- Opening Delimiter -

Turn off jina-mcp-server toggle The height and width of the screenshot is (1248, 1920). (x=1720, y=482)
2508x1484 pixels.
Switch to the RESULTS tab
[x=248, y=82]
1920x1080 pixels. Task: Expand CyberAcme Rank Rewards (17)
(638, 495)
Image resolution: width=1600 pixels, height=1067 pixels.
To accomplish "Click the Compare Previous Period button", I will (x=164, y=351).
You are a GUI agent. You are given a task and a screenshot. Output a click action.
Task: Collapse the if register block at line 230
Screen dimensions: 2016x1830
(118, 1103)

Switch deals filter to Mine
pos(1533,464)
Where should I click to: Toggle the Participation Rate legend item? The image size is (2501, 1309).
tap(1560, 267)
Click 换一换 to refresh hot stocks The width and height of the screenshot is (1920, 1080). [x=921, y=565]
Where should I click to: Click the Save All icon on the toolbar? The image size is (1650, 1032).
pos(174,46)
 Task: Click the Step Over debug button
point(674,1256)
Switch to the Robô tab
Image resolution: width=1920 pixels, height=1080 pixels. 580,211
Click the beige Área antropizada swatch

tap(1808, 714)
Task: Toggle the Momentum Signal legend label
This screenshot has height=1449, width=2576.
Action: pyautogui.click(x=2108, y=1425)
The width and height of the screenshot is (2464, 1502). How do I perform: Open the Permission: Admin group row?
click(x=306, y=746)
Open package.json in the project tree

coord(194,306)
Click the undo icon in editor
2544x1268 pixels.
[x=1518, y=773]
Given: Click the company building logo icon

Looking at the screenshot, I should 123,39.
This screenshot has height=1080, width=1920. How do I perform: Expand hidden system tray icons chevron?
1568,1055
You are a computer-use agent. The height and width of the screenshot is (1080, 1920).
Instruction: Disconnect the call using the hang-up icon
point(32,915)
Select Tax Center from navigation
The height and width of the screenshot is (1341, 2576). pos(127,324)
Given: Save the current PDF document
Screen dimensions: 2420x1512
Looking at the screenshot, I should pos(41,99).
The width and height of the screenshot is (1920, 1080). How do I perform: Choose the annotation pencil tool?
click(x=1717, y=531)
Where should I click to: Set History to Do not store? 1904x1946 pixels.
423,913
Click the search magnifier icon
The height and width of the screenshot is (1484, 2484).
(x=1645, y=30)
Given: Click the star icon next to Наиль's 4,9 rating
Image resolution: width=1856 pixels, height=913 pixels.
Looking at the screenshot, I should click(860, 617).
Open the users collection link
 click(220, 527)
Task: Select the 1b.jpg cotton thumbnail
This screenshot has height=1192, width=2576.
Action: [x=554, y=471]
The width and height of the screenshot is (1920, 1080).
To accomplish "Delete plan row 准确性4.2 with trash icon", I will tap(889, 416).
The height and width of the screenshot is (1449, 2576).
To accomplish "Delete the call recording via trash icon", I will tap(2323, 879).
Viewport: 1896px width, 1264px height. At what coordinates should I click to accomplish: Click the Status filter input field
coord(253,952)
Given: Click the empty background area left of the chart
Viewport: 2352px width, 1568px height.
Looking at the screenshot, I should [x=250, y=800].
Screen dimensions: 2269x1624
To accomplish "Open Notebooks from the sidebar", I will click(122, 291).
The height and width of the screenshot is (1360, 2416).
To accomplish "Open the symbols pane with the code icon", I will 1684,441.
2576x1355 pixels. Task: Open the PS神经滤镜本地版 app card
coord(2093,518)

- Closing Delimiter -

# ASSIGNMENT
Output exactly the lines of the material above from the one containing "Where should I click to: Toggle" up to and including the one containing "Click the undo icon in editor".

# ANSWER TO THIS PROBLEM
Where should I click to: Toggle the Participation Rate legend item? The image size is (2501, 1309).
tap(1560, 267)
Click 换一换 to refresh hot stocks The width and height of the screenshot is (1920, 1080). [x=921, y=565]
Where should I click to: Click the Save All icon on the toolbar? The image size is (1650, 1032).
pos(174,46)
 Task: Click the Step Over debug button
point(674,1256)
Switch to the Robô tab
Image resolution: width=1920 pixels, height=1080 pixels. 580,211
Click the beige Área antropizada swatch

tap(1808, 714)
Task: Toggle the Momentum Signal legend label
This screenshot has height=1449, width=2576.
Action: pyautogui.click(x=2108, y=1425)
The width and height of the screenshot is (2464, 1502). How do I perform: Open the Permission: Admin group row?
click(x=306, y=746)
Open package.json in the project tree

coord(194,306)
Click the undo icon in editor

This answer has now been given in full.